Traumatic spinal cord injury pathophysiology

Pathophysiologically, the initial mechanical trauma (the primary injury) permeabilizes neurons and glia and initiates a secondary injury cascade that leads to progressive cell death and spinal cord damage over the subsequent weeks.

Over time, the lesion remodels and is composed of cystic cavitations and a glial scar, both of which potently inhibit regeneration. Several animal models and complementary behavioural tests of SCI have been developed to mimic this pathological process and form the basis for the development of preclinical and translational neuroprotective and neuroregenerative strategies.

Triggering of inflammatory responses and disruption of blood-spinal cord barrier (BSCB) integrity are considered pivotal events in the traumatic spinal cord injury pathophysiology (TSCI). Yet, these events are poorly understood and described in humans. A study aimed to describe inflammatory responses and BSCB integrity in human TSCI.

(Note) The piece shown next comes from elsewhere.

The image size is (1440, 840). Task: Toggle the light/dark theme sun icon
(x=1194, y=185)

Fifteen TSCI patients and fifteen non-TSCI patients were prospectively recruited from Aarhus University Hospital, Denmark. Peripheral blood (PB) and cerebrospinal fluid (CSF) were collected at median day 0 [IQR: 1], median day 9 [IQR: 2], and median day 148 [IQR: 49] after injury. PB and CSF were analyzed for immune cells by flow cytometry, cytokines by multiplex immunoassay, and BSCB integrity by IgG Index.

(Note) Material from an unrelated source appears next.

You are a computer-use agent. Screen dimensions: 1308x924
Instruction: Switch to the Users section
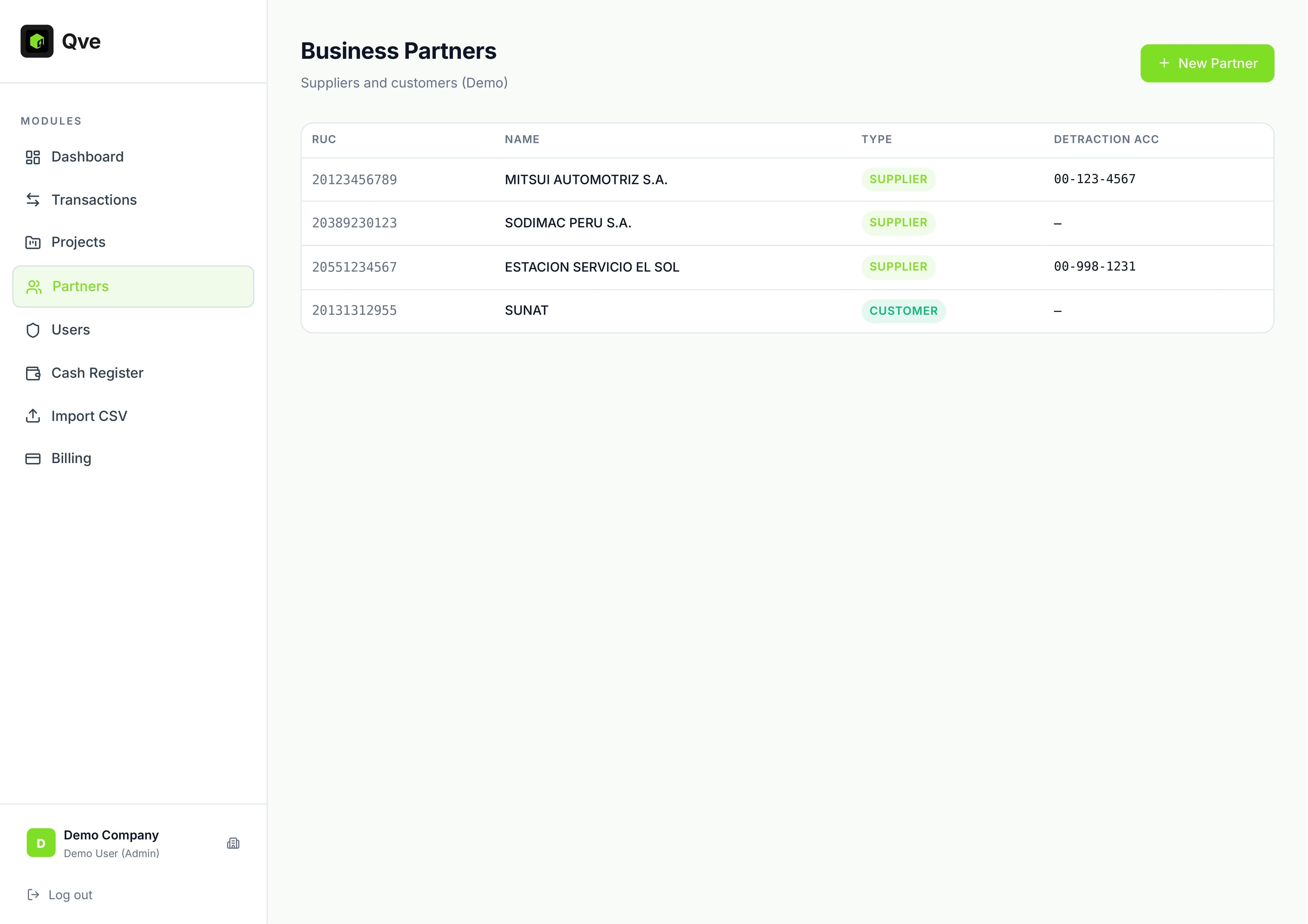coord(71,330)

Eleven TSCI patients completed follow-up. Results showed alterations in innate and adaptive immune cell counts over time. TSCI patients had significantly increased cytokine concentrations in CSF at the first and second follow-up, while only concentrations of interleukin (IL)-4, IL-8, and tumor necrosis factor-α remained significantly increased at the third follow-up. In PB, TSCI patients had significantly increased IL-6, IL-8, and IL-10 concentrations and significantly decreased interferon-γ concentrations at the first follow-up. Results further showed increased IgG Index indicative of BSCB disruption in seven TSCI patients at the first follow-up, five TSCI patients at the second follow-up, and two patients at the third follow-up.

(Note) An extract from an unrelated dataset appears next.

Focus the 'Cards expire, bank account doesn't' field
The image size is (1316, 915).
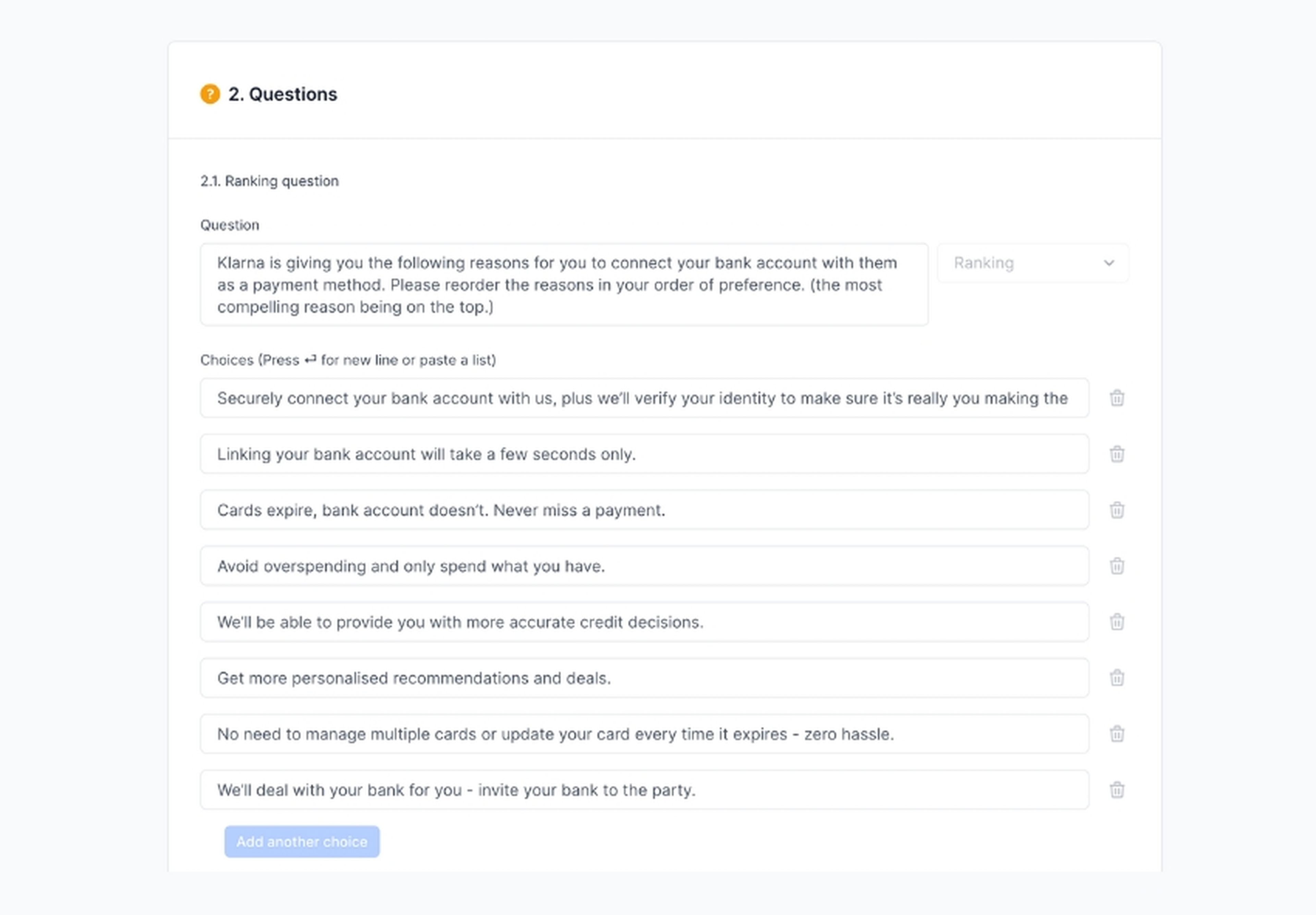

The results suggest that TSCI mainly triggers innate inflammatory responses that resolves over time, although with some degree of non-resolving inflammation, particularly in CSF. The results cannot confirm BSCB disruption in all TSCI patients 1).

Wichmann TO, Kasch H, Dyrskog S, Høy K, Møller BK, Krog J, Hviid CVB, Hoffmann HJ, Rasmussen MM. The inflammatory response and blood-spinal cord barrier integrity in traumatic spinal cord injury: a prospective pilot study. Acta Neurochir (Wien). 2022 Oct 3. doi: 10.1007/s00701-022-05369-6. Epub ahead of print. PMID: 36190569.